» Seite
———
Die Bürgerbeteiligung ist stets weiter ausgebaut und auch von Seiten der Bürgerinnen und Bürger gefordert worden. Hamburg ist hinsichtlich der Bürgerbeteiligung und der direkten Demokratie bundesweit vorbildlich aufgestellt. Darauf sind wir stolz und dahinter wollen wir auch nicht wieder zurück. Darin sind wir uns im Parlament einig und auch mit dem Verein Mehr Demokratie, der Hamburg als Spitzenreiter in seinen Rankings aufführt. Ein Referendum, also ein Volksentscheid auf Initiative von Senat und Bürgerschaft, ergänzt diese gut ausgebaute direktdemokratische Bürgerbeteiligung um ein weiteres Element.
In Zukunft wird es Senat und Bürgerschaft möglich sein, bei Themen und Vorhaben von grundsätzlicher und gesamtstädtischer Bedeutung, die ja in aller Regel auch bereits in der Öffentlichkeit breit diskutiert wurden, Gesetzentwürfe oder andere Vorlagen den Bürgerinnen und Bürgern direkt zur Entscheidung vorzulegen.
Entgegen anderslautender Falschbehauptungen bleiben die Instrumente Volksinitiativen, Volksbegehren und Volksentscheide unangetastet. Die Volksgesetzgebung hat Verfassungsrang und muss daher zwingend berücksichtigt werden. Das neue Element des Bürgerschaftsreferendums ersetzt nicht das bereits bestehende Regelwerk der Volksgesetzgebung, sondern fügt sich in dieses ein.
Schon die hohen Hürden für Senat und Bürgerschaft bei Einleitung des Verfahrens stellen sicher, dass die Volksgesetzgebung nicht geschwächt wird. Außerdem sind die bestehenden Instrumente in der Ausgestaltung des Bürgerschaftsreferendums mit einbezogen worden: Bereits laufende Volksinitiativen oder Volksbegehren haben nach dem Beschluss der Bürgerschaft über die Einleitung eines Referendums die Wahl: Sie können entscheiden, ihre Vorlage als Gegenvorlage dem Referendum beizufügen und werden damit fair und gleichrangig in den Kontext der Willensbildung einbezogen. Sie können aber auch entscheiden, ihre Vorlage nicht dem Referendum beizufügen und ihr Verfahren weiter zu betreiben.
———
» Auszug Datensatz
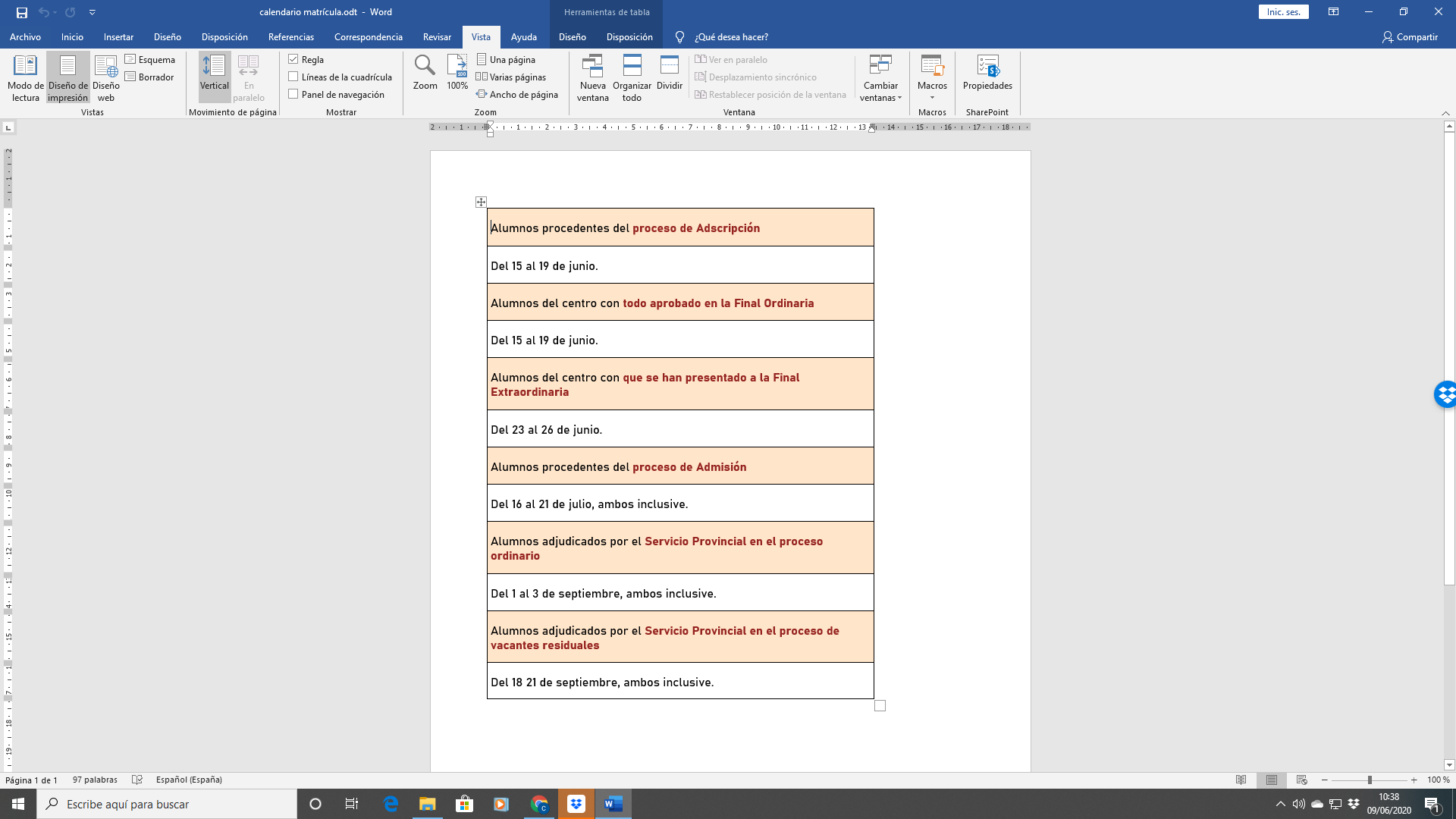This screenshot has height=819, width=1456.
Task: Open Chrome from the Windows taskbar
Action: pyautogui.click(x=539, y=804)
———
» Aufgabe 1
Welche Instrumente bleiben laut der Seite unangetastet?
» Aufgabe 2
Gib den Abschnitt der Seite wortgetreu wieder, der mit den Worten "Schon die hohen" beginnt und mit "weiter zu betreiben." endet.

» Lösung 1
Volksinitiativen, Volksbegehren und Volksentscheide.

» Lösung 2
Schon die hohen Hürden für Senat und Bürgerschaft bei Einleitung des Verfahrens stellen sicher, dass die Volksgesetzgebung nicht geschwächt wird. Außerdem sind die bestehenden Instrumente in der Ausgestaltung des Bürgerschaftsreferendums mit einbezogen worden: Bereits laufende Volksinitiativen oder Volksbegehren haben nach dem Beschluss der Bürgerschaft über die Einleitung eines Referendums die Wahl: Sie können entscheiden, ihre Vorlage als Gegenvorlage dem Referendum beizufügen und werden damit fair und gleichrangig in den Kontext der Willensbildung einbezogen. Sie können aber auch entscheiden, ihre Vorlage nicht dem Referendum beizufügen und ihr Verfahren weiter zu betreiben.